While I generally agree that I think of the term as meaning "underserved" in terms of healthcare resources or requiring financial support, I think it depends, and probably not every school views things the same way. For me, the parts that I think seem most appropriate to be considered "disadvantaged" would be the involuntary psych holds mom's life, and father dying at age 16. That means for at least 2 years (and immediately prior to entering college) they were living on the father's pension, which may or may not have been adequate.
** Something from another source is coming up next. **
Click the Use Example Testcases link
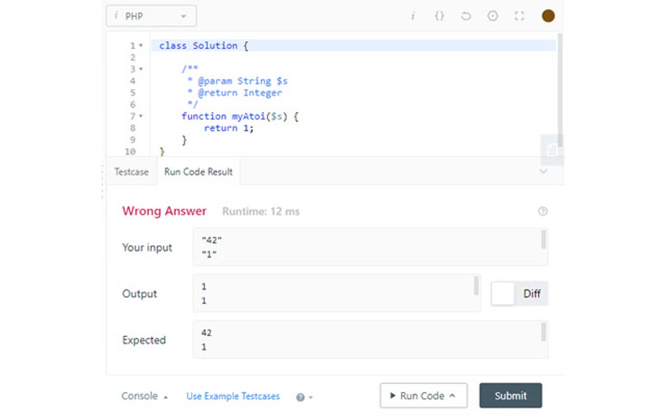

It would not surprise me based on this story to hear that at some point they received other financial assistance, or that other factors occurred during those two years hindered the OP's readiness for college.

Furthermore, it's not clear to me that the cutoff for being disadvantaged ends at 18. Being homeless in the last year prior to applying to med school would seem to place an applicant at a disadvantage. While a school can choose to factor that in or not, I don't think one would be seen NEGATIVELY for writing a disadvantaged essay given the circumstances.

I would tend to agree that I would not discuss the abuse or the nonbinary/bisexual piece because it is more difficult to directly apply those to being "disadvantaged" rather than it just really being awful.
 
There is a lot to unpack. You should talk with a diversity expert or officer at your undergraduate school or at a medical school to help you with this. Have you declared these disadvantages in the past (when you applied to undergrad)?

I say this because every school has flexible definitions and criteria. You may be a first generation college student but not every one knows how they are disadvantaged. It does sound to me like the lack of a supportive family structure argues for being disadvantaged.